5.Frequently Asked Questions (FAQ)

Q. Can older adults still get implant-supported dentures?

Yes. Age alone does not exclude someone from treatment. Because implant overdentures often use only a small number of implants, the overall burden can be lower than full-arch implant approaches. If chronic conditions (such as hypertension or diabetes) are well controlled and the jawbone condition is acceptable, many older adults can be treated safely. Final eligibility should be determined through an in-depth evaluation and consultation.

Q. How painful is it, and how long is recovery?

Because implant overdentures typically involve placing only a few implants, many patients experience less overall surgical burden, and recovery can be relatively quick. Many people return to routine activities the same day or within 1–2 days. Discomfort can often be managed with prescribed medications and cold compresses.

Q. Can I keep using my current denture?

If your existing denture is in good condition and fits reasonably well, it may be possible to retrofit it with attachment components (such as snap-type attachments) and reuse it—helping reduce time and cost. However, if the denture is significantly loose or worn, a newly fabricated denture may be more effective. This is best decided after clinical evaluation.

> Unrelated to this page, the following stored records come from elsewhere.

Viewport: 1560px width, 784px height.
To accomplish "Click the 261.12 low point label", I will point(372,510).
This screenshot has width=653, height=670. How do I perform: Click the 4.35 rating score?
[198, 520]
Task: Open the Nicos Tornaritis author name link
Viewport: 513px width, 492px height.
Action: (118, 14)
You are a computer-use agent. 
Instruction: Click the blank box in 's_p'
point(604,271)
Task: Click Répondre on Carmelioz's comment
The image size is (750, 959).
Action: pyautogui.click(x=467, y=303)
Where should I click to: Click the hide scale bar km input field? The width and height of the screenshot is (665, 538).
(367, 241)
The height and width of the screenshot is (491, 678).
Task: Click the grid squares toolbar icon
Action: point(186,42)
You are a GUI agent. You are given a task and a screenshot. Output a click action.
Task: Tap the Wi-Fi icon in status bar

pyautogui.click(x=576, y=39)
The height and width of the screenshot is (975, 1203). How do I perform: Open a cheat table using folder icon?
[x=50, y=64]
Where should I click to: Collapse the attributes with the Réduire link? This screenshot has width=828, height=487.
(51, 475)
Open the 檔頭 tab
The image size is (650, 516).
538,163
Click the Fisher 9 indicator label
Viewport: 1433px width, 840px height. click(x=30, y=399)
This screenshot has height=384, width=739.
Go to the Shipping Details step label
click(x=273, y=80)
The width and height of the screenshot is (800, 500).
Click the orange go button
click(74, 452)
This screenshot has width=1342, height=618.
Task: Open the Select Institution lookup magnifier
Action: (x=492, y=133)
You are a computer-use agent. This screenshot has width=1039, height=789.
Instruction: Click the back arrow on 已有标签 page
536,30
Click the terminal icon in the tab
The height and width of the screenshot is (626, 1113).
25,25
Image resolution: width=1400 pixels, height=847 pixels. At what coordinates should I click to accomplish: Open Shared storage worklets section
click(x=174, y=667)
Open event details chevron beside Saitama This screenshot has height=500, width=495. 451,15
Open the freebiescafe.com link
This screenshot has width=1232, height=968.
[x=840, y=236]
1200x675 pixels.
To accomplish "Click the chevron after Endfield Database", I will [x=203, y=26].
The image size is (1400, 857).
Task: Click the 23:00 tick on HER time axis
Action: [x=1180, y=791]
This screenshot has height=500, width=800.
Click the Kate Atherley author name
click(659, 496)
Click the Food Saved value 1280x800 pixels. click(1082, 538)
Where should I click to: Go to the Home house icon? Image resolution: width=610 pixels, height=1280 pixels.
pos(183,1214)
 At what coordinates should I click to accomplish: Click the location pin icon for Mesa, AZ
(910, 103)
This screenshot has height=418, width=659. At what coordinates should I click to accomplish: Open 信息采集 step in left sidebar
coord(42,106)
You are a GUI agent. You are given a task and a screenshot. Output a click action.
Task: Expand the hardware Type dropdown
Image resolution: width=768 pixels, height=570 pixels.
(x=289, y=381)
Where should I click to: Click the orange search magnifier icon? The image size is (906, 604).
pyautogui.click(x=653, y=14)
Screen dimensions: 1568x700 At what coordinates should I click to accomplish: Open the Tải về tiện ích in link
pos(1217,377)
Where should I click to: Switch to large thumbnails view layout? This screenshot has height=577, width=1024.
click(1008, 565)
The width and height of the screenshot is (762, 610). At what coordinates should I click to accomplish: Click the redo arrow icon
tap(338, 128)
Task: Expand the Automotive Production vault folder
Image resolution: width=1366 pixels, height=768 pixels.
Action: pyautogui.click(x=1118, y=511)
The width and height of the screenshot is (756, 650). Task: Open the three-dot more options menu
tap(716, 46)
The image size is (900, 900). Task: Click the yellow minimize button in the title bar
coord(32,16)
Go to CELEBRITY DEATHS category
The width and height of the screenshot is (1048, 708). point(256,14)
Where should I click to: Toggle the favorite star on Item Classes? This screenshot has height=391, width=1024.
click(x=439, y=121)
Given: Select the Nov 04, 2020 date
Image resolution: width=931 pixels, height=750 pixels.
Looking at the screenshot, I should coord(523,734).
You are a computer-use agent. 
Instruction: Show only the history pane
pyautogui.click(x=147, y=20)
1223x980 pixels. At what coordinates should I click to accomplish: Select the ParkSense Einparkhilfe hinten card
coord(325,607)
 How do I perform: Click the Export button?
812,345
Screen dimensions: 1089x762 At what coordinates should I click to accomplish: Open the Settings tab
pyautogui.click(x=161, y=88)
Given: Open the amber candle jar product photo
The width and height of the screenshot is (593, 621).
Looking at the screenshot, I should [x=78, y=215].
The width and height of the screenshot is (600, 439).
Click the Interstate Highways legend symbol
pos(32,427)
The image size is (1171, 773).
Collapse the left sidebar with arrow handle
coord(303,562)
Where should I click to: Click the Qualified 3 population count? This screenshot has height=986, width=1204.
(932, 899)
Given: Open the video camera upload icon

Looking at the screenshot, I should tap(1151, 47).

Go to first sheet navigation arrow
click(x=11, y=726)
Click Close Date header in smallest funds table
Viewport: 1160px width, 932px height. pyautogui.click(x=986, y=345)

Q. Do I need to remove and clean an implant-supported denture frequently?

It depends on the type. A removable implant overdenture can typically be detached by the patient for daily cleaning, which many people find convenient for hygiene. A fixed implant prosthesis (secured with screws) cannot be removed by the patient and usually requires periodic professional maintenance at the clinic.

Q. When is the best time to start treatment?

If your denture repeatedly becomes loose, interferes with eating, or causes ongoing discomfort, it’s best to visit a dental clinic sooner rather than later. The longer the issue is left untreated, the more jawbone resorption may progress, potentially making future treatment more complex. Early evaluation and timely care can help improve comfort and quality of life.

成功的な治療のために患者が医療者と相談している場面
A Final Word
A loose denture is not simply an unavoidable part of aging—it is often a problem that can be effectively addressed. Implant-supported dentures (overdentures) can improve stability and chewing function while typically involving less burden than full-arch implant treatment. Rather than enduring ongoing discomfort, it is important to get an accurate evaluation of your current condition so you can regain a healthier diet and a better quality of life. Because there are several types of implant overdentures and the best option varies by individual, you should establish a treatment plan only after a thorough diagnosis and consultation with a dental professional.

Sources

  • Emami, E., et al. (2013). The impact of edentulism on oral and general health. International Journal of Dentistry, 2013, 498305.
  • Atwood, D. A. (1971). Reduction of residual ridges: A major oral disease entity. Journal of Prosthetic Dentistry, 26(3), 266–279.
  • Pjetursson, B. E., et al. (2014). Implant-supported removable dental prostheses: A systematic review. Clinical Oral Implants Research, 25(6), 93–113.